Why Gen Z Doesn’t See Counterfeits the Way Brands Do
Here’s a cultural tension most brands don’t want to talk about: Gen Z doesn’t carry the same shame around buying counterfeits. In fact, a 2023 survey found 37% of Gen Z shoppers admit they’ve knowingly bought a fake — often framing it as “dupe culture” rather than fraud.
What feels like theft to a brand often feels like participation to a consumer raised on TikTok “dupe” hauls. When a beauty influencer posts, “this is a $12 dupe for the $60 version,” the counterfeit market is just one click away.
The counterfeit shift isn’t only about affordability. It’s also:
Clout on a budget. Social media rewards the look of status more than the provenance.
Rebellion.

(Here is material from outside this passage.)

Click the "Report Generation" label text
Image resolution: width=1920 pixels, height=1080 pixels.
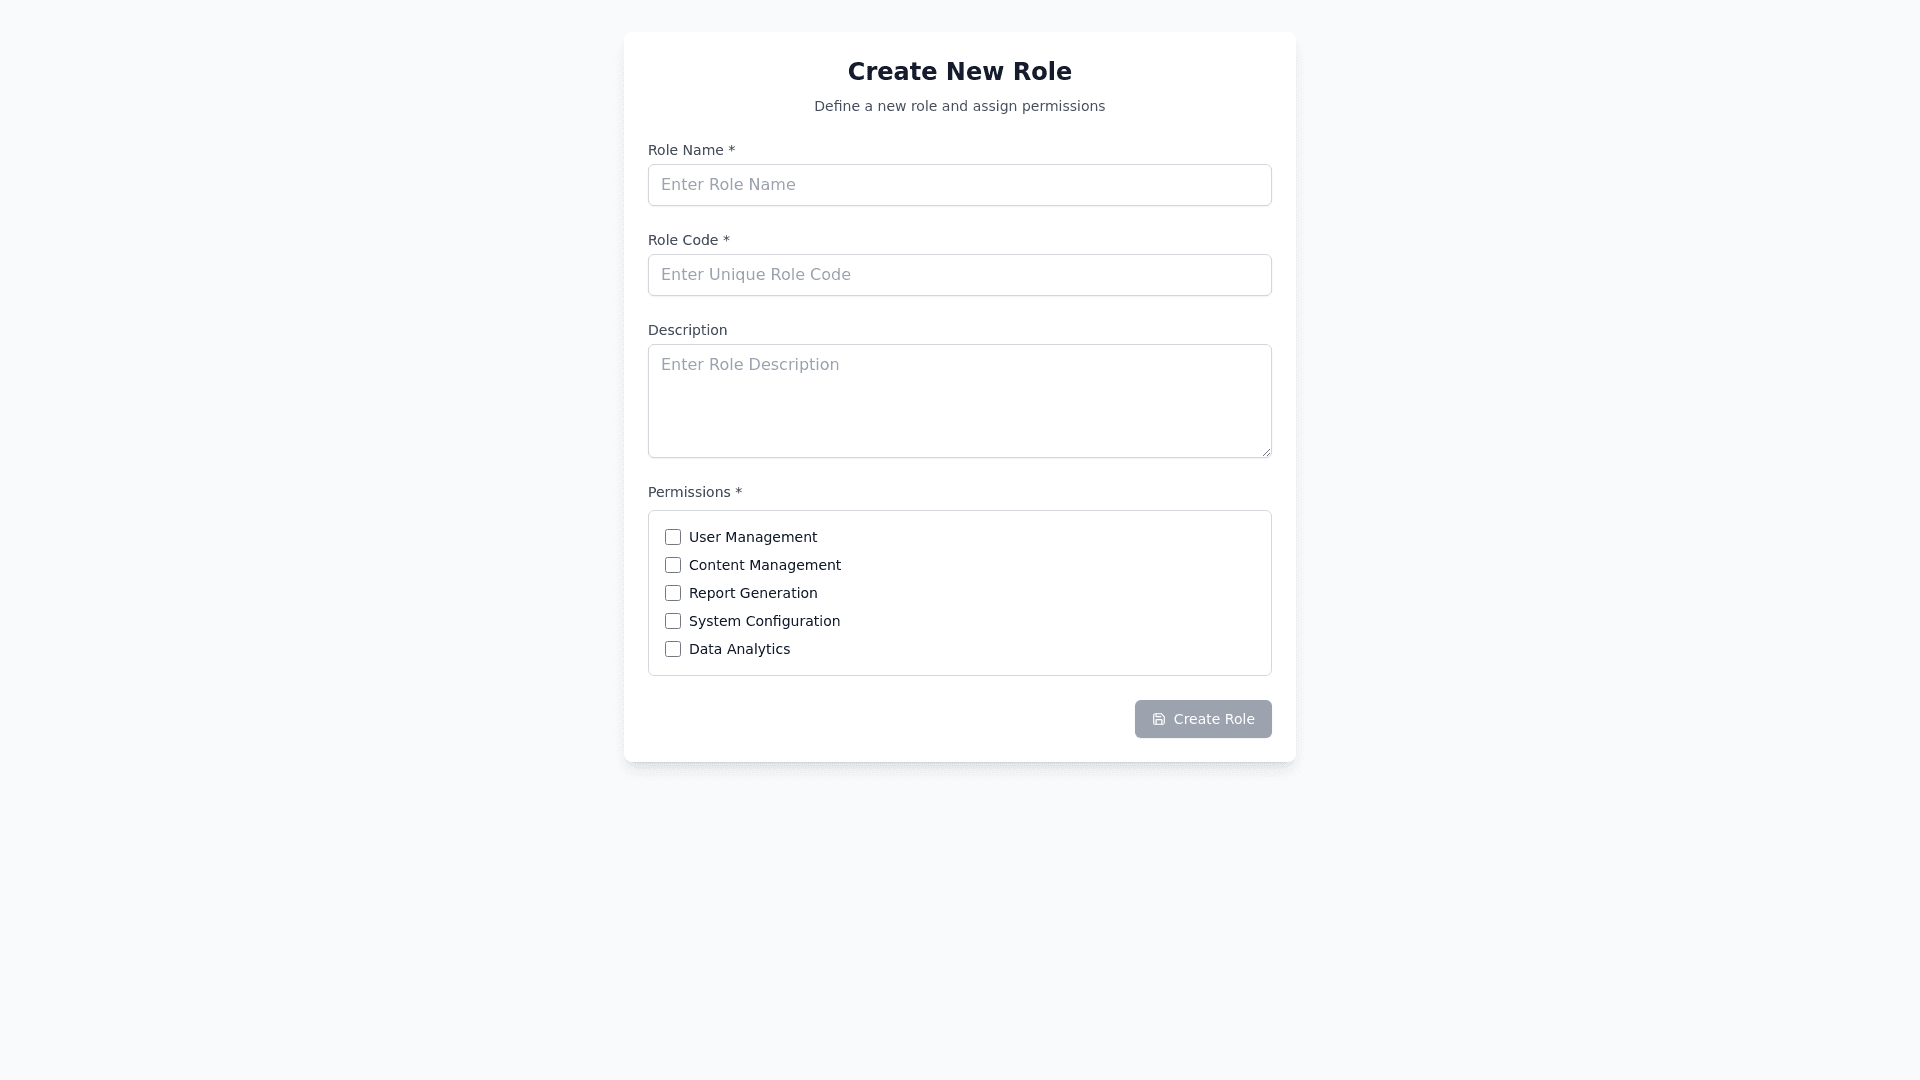coord(752,593)
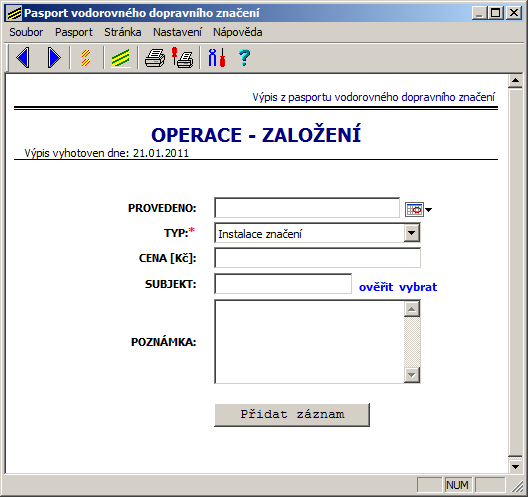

Buying fakes can feel like a rejection of luxury markups.
Ambivalence toward IP. In an era of memes and remixes, ownership of logos and likenesses feels abstract.
For brands, the worst mistake is to moralize. Shaming consumers rarely works. Instead, forward-looking labels are flipping the narrative:
Position authenticity as safety. Counterfeit cosmetics and supplements often contain harmful ingredients.
Highlight longevity. Fakes rarely last; real items do.
Tap into values. Sustainability messaging resonates: buying a knockoff means supporting disposable culture, not craft.
Gen Z may not see counterfeit goods as criminal, but they do care about health, ethics, and identity. The brands that connect authenticity to those values win them back.